Functions written like `calc_W`

can operate in ways similar to `matsindf_apply`

itself. To demonstrate, we’ll use `calc_W`

in all the ways that `matsindf_apply`

can be used, going in the reverse order to our demonstration of the capabilities of `matsindf_apply`

above.

`calc_W`

can be used as a specialized `mutate`

function that operates on `matsindf`

data frames.

```
midf %>% calc_W()
#> Year U V W
#> 1 2017 1, 3, 2, 4 21, 23, 22, 24 20, 19, 21, 20
#> 2 2018 11, 13, 12, 14 31, 33, 32, 34 20, 19, 21, 20
```

The added column could be given a different name from the default (“`W`

”) using the `W`

argument.

```
midf %>% calc_W(W = "W_prime")
#> Year U V W_prime
#> 1 2017 1, 3, 2, 4 21, 23, 22, 24 20, 19, 21, 20
#> 2 2018 11, 13, 12, 14 31, 33, 32, 34 20, 19, 21, 20
```

As with `matsindf_apply`

, column names in `midf`

can be mapped to the arguments of `calc_W`

by the arguments to `calc_W`

.

```
midf %>%
rename(X = U, Y = V) %>%
calc_W(U = "X", V = "Y")
#> Year X Y W
#> 1 2017 1, 3, 2, 4 21, 23, 22, 24 20, 19, 21, 20
#> 2 2018 11, 13, 12, 14 31, 33, 32, 34 20, 19, 21, 20
```

`calc_W`

can operate on lists of single matrices, too. This approach works, because the default values for the `U`

and `V`

arguments to `calc_W`

are “`U`

” and “`V`

,” respectively. The input list members (in this case `midf$U[[1]]`

and `midf$V[[1]]`

) are returned with the output.

```
calc_W(list(U = midf$U[[1]], V = midf$V[[1]]))
#> $U
#> i1 i2
#> p1 1 2
#> p2 3 4
#> attr(,"rowtype")
#> [1] "product"
#> attr(,"coltype")
#> [1] "industry"
#>
#> $V
#> p1 p2
#> i1 21 22
#> i2 23 24
#> attr(,"rowtype")
#> [1] "industry"
#> attr(,"coltype")
#> [1] "product"
#>
#> $W
#> i1 i2
#> p1 20 21
#> p2 19 20
#> attr(,"rowtype")
#> [1] "product"
#> attr(,"coltype")
#> [1] "industry"
```

It may be clearer to name the arguments as required by the `calc_W`

function without wrapping in a list first, as shown below.
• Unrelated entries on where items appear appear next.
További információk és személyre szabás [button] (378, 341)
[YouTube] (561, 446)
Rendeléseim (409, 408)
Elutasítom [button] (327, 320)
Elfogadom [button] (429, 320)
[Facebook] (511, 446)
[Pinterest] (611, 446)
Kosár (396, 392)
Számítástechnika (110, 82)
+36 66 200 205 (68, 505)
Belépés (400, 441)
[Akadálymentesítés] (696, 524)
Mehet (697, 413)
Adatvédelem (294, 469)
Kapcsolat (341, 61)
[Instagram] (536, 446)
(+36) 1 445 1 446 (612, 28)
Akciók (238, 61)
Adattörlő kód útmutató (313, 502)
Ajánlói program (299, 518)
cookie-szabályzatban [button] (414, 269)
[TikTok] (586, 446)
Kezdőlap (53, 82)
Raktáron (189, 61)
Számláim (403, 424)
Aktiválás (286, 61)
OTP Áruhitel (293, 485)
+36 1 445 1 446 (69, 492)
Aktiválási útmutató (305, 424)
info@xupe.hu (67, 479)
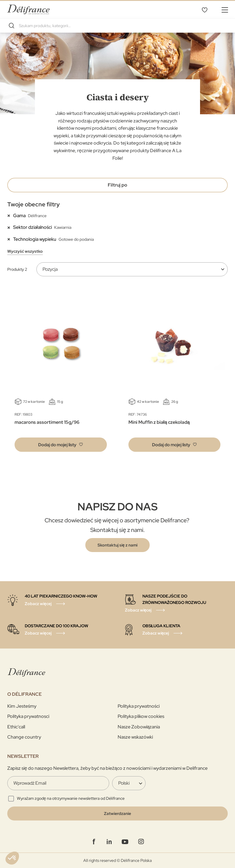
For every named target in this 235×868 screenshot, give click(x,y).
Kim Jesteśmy (22, 706)
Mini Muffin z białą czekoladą (159, 422)
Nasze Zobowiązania (139, 727)
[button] (61, 444)
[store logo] (28, 9)
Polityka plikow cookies (141, 716)
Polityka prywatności (138, 706)
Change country (24, 737)
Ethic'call (16, 727)
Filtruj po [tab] (118, 185)
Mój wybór (204, 9)
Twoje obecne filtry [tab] (33, 204)
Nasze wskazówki (135, 737)
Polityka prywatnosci (28, 716)
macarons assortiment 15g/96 (47, 422)
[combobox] (118, 26)
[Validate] (118, 813)
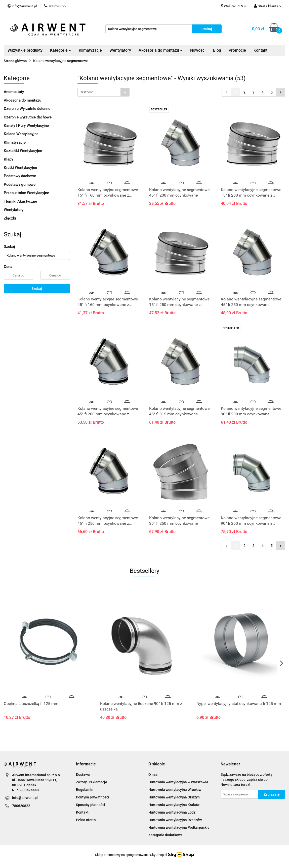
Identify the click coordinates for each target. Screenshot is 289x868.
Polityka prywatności (93, 797)
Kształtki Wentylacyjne (23, 151)
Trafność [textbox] (87, 92)
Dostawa (83, 774)
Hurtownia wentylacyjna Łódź (172, 812)
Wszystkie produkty (25, 50)
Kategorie (61, 50)
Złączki (10, 218)
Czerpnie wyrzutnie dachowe (28, 117)
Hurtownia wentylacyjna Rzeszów (175, 820)
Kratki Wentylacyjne (20, 167)
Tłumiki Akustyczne (20, 201)
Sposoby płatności (91, 805)
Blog (217, 50)
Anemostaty (14, 92)
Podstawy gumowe (20, 184)
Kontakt (260, 50)
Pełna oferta (86, 820)
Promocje (237, 50)
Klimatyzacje (90, 50)
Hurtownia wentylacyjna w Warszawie (178, 782)
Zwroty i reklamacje (92, 782)
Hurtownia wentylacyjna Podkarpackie (179, 828)
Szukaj (37, 288)
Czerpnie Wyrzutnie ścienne (27, 108)
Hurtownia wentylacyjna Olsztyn (174, 797)
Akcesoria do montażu (160, 50)
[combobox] (103, 92)
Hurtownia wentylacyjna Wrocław (175, 789)
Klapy (8, 159)
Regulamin (84, 789)
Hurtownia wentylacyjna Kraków (174, 805)
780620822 (21, 806)
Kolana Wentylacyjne (21, 134)
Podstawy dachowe (20, 176)
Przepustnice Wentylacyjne (26, 193)
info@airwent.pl (25, 798)
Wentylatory (120, 50)
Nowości (198, 50)
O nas (153, 774)
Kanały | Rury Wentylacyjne (26, 125)
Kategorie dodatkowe (166, 835)
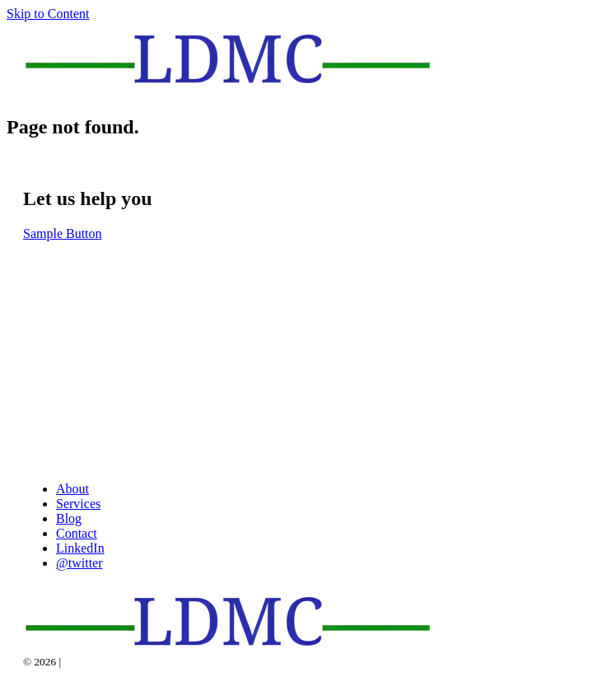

But in this approach, the input matrices are not returned with the output.

```
calc_W(U = midf$U[[1]], V = midf$V[[1]])
#> $W
#> i1 i2
#> p1 20 21
#> p2 19 20
#> attr(,"rowtype")
#> [1] "product"
#> attr(,"coltype")
#> [1] "industry"
```

`calc_W`

can operate on data frames containing single numbers.

```
data.frame(U = c(1, 2), V = c(3, 4)) %>% calc_W()
#> U V W.1 W.2
#> 1 1 3 2 2
#> 2 2 4 2 2
```

Finally, `calc_W`

can be applied to single numbers, and the result is 1x1 matrix.

```
calc_W(U = 2, V = 3)
#> $W
#> [,1]
#> [1,] 1
```

This vignette demonstrated use of the versatile `matsindf_apply`

function. Inputs to `matsindf_apply`

can be

- single numbers,
- matrices, or
- data frames with appropriately-named columns.

`matsindf_apply`

can be used for programming, and functions constructed as demonstrated above share characteristics with `matsindf_apply`

:

- they can be used as specialized
`mutate`

operators, and - they can be applied to single numbers, matrices, or data frames with appropriately-named columns.